とりあえず3人が選び終わるまでトキオと話をしている。
ようやくそれぞれ気に入ったアイテムを選んできたので、それに合わせてコーデを選んでいく。トキオを助手にして。
セイラはだぼだぼのパーカーを選んできた。それにレギンスにショートパンツにして動きやすい男の子っぽい感じにしてみた。胸の膨らみがどうしても目立つけど。
これにトキオはミニスカートの方がいいと反論してきた。
アリーシャはやっぱり可愛い系が好きなようで短いグレーのフリルスカートを選んできた。トップスには胸元に大きなリボンを付け、肩や袖口にフリルのあしらわれたカーディガンにしてみた。
ただ、冬場にはちょっと寒そうなのでフリルの着いたニーハイソ、コートも黒系に白のフリル多めな物で袖口や襟にボアが使われている物を選んでみた。
アリーシャの髪の色が映え、いい感じかと。
トキオは文句なく了承した。
エリーはデニムのスキニーパンツを選んできた。これなら大人っぽいコーデにしてみようか。黒のスキッパーネックのシフォンブラウス等良いかと。
寒くなればシンプルなフレアコートと合わせるのも格好いいかもしれない。
トキオは大人っぽすぎない?ともう少し学生っぽい方がと言っている。
前回はエリーのコーデはしなかったので、今回エリーは嬉しそうだった。大人っぽい感じでまとめたけど、その辺の希望が何かあれば今後それに合わせたコーデにしたい。
セイラとアリーシャは満足しているようだった。ただ、本当に不満がないかが心配。
しかし、セイラのミニスカ案もいい……確かにいいんだが、その場合は他人に見せたくない。

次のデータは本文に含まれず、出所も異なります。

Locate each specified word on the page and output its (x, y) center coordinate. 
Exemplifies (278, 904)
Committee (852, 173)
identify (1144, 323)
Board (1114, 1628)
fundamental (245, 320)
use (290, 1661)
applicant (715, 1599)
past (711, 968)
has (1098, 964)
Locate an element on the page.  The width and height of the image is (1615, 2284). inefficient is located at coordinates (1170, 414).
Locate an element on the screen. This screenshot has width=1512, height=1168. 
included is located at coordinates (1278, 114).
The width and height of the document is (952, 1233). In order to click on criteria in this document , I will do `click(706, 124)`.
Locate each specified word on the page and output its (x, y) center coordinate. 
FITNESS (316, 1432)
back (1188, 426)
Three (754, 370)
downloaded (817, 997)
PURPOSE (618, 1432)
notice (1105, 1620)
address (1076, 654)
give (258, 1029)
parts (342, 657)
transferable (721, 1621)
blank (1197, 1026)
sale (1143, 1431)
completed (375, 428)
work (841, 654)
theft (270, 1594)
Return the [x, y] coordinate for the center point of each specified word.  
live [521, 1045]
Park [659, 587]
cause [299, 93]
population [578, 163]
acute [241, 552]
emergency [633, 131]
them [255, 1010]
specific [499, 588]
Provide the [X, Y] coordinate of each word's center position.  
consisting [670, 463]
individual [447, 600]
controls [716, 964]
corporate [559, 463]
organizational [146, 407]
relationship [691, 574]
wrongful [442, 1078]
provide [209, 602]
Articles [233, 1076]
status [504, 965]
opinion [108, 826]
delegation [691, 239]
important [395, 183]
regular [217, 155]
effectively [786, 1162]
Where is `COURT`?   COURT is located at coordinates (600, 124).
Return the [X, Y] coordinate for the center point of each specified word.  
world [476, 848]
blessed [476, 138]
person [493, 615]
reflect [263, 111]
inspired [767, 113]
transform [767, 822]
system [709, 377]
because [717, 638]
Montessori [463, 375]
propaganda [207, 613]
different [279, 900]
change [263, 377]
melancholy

家だけにして欲しいところ。俺のだから。
さて、こんな感じでコーデサンプルに使うかはショップのスタッフさんの判断に任せる。
割と普通なコーデになってると思うんだよな。前にみたいに目新しい感じではないから。
それでも、スタッフさんは喜んでくれたのでまあいいだろう。
その後は選んだコーデに合わせてアクセやシューズを選びに行く。
アクセはアリーシャやエリー中心にセイラのを選んでいた。これには俺は口を出さなかった。好みもあるし。それ以前に指輪を欲しいていわれるよな。
シューズはセイラは動きやすいランニングシューズ、アリーシャは厚底ショートブーツ、エリーはマニッシュシューズかな。セイラもマニッシュシューズでもいいかも。
他の小物もいろいろ見て回り、それについて行く俺とトキオは大変だった……
ついでに俺もエリーの髪を盛るために、エクステをいろいろと買ってみた。セイラやアリーシャも面白がって選ぶので結構いっぱい買うことになってしまった。
「ヤマト、前の時より大変だった気がするんだが、この買い物」
「前より人数が絞られて好きに買い物できるからじゃないか?それにエリーもいろいろ抑えてたのが表に出て来たんじゃないの?」
「そんなもんかね?ヤマトと買い物で3人共浮かれてるだけじゃねぇの?」
「かもな」
それならそれでいい。特にエリーはいい子にしてたからその辺を伯父さんも気にはしたんだと思う。
うちで自分の好きなようにしてくれればいいかな。